Le tungstène, ou tungsten en anglais, est un métal aux propriétés exceptionnelles qui joue un rôle central dans la soudure TIG (Tungsten Inert Gas). Ce procédé, aussi connu sous le nom de GTAW (Gas Tungsten Arc Welding), repose sur une électrode en tungstène qui crée l’arc électrique nécessaire à la fusion des métaux.
Un métal d’une résistance extrême
Le tungstène est l’un des métaux les plus denses et les plus résistants à la chaleur de la planète. Son point de fusion atteint environ 3 422 °C, ce qui en fait le métal pur au point de fusion le plus élevé. Cette propriété permet à l’électrode TIG de ne pas fondre pendant la soudure, contrairement à d’autres procédés où l’électrode sert de métal d’apport. Elle reste stable tout en générant un arc puissant et précis, ce qui permet de réaliser des soudures nettes, contrôlées et sans projections.
Pourquoi dit-on qu’elle ne fond «normalement» pas?
Le mot «normalement» est utilisé parce que, même si le tungstène résiste à des températures extrêmes, il peut subir de l’usure, de la déformation ou une fusion partielle dans certaines conditions :
- si le courant est trop élevé pour le diamètre de l’électrode,
- si le gaz de protection (souvent l’argon) est mal réglé ou contaminé,
- ou si l’électrode touche accidentellement le bain de fusion.
Dans des conditions optimales, l’électrode conserve sa forme et son intégrité. C’est cette stabilité qui rend la soudure TIG si précise et fiable, notamment pour l’acier inoxydable, l’aluminium et les aciers carbone.
Les différents types d’électrodes en tungstène
Il existe plusieurs types d’électrodes en tungstène, différenciées par leur composition et leur couleur, chacune adaptée à un usage spécifique :
- Tungstène pur (vert – WP) : utilisé principalement pour l’aluminium et le magnésium, souvent en courant alternatif (AC). Il offre un arc stable, mais s’use plus vite.
- Tungstène au thorium (rouge – WT20) : excellent pour l’acier inoxydable et l’acier au carbone, utilisé en courant continu (DC). Il démarre facilement et permet un arc très stable, mais contient une petite quantité de thorium radioactif (à manipuler avec précaution).
- Tungstène à la cérium (gris – WC20) : polyvalent et sans radioactivité, idéal pour le stainless et les métaux légers. Il offre une bonne durée de vie et un amorçage facile.
- Tungstène à la lanthane (bleu – WL15 ou WL20) : très populaire pour le TIG moderne. Il convient à la fois pour l’aluminium et l’acier, avec une excellente stabilité et une faible usure.
- Tungstène à l’yttrium (violet – WY20) : surtout utilisé dans les applications industrielles à courant élevé, offrant une excellente tenue de pointe.

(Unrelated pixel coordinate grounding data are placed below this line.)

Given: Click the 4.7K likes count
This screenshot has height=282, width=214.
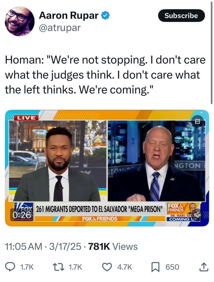Looking at the screenshot, I should tap(125, 267).
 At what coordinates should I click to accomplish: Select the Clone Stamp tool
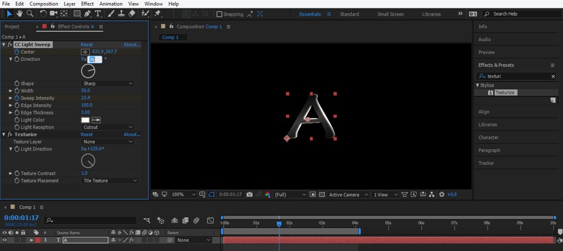pos(121,13)
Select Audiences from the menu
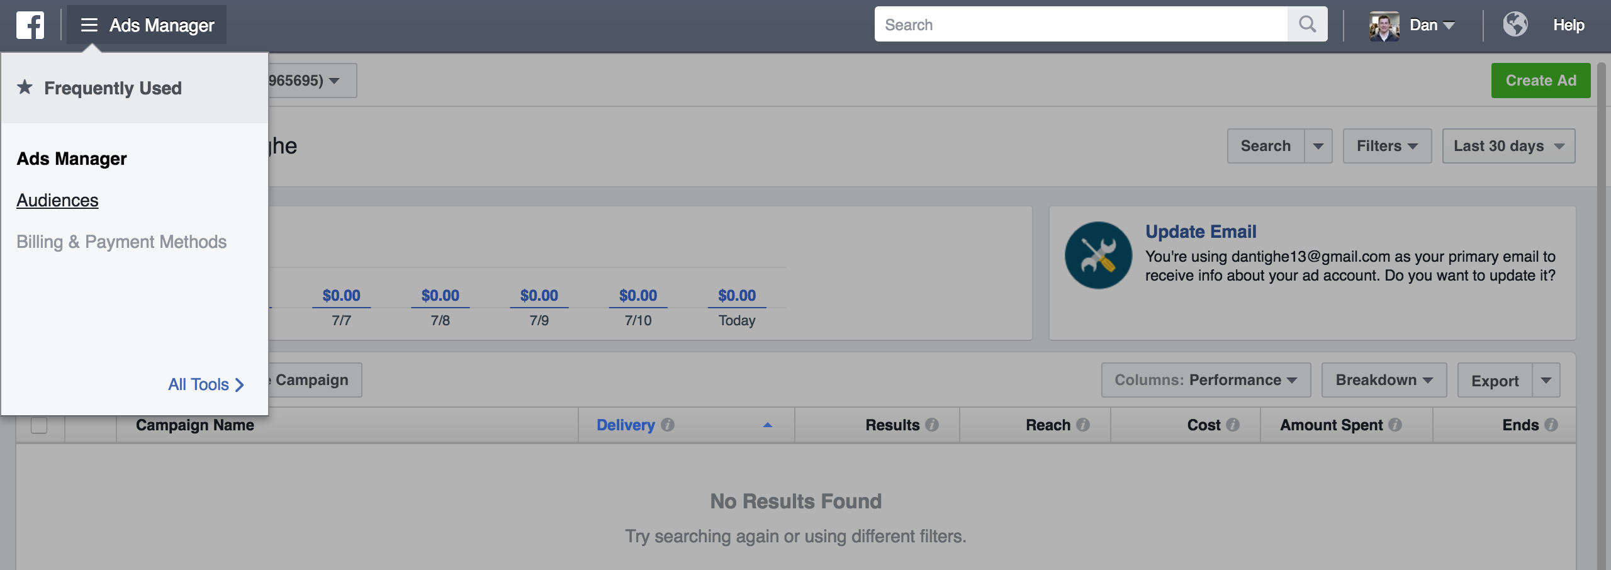The image size is (1611, 570). click(57, 200)
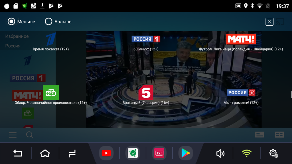Open the Матч! channel with football
Screen dimensions: 292x164
pyautogui.click(x=241, y=39)
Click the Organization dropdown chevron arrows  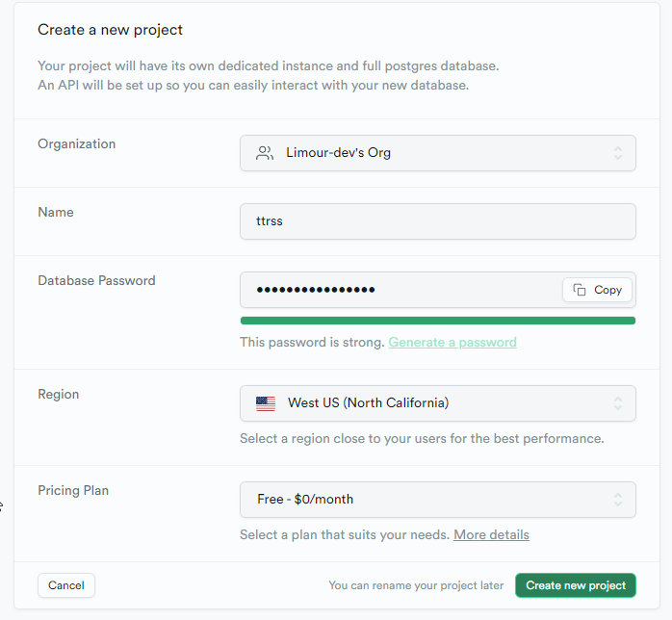(617, 153)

Chaque type d’électrode influence la qualité de l’arc, la durée de vie du tungstène et la finesse du cordon de soudure. Le choix dépend du métal à souder, du courant utilisé (AC ou DC) et du niveau de précision recherché.
Un allié indispensable de la soudure de précision
Grâce à sa résistance thermique exceptionnelle, sa stabilité électrique et la variété de ses alliages, le tungstène permet aux soudeurs TIG d’obtenir des soudures esthétiques, durables et d’une grande précision. C’est ce qui en fait un procédé privilégié pour les projets en acier inoxydable, en aluminium ou en métaux fins — là où la qualité visuelle et la résistance sont essentielles.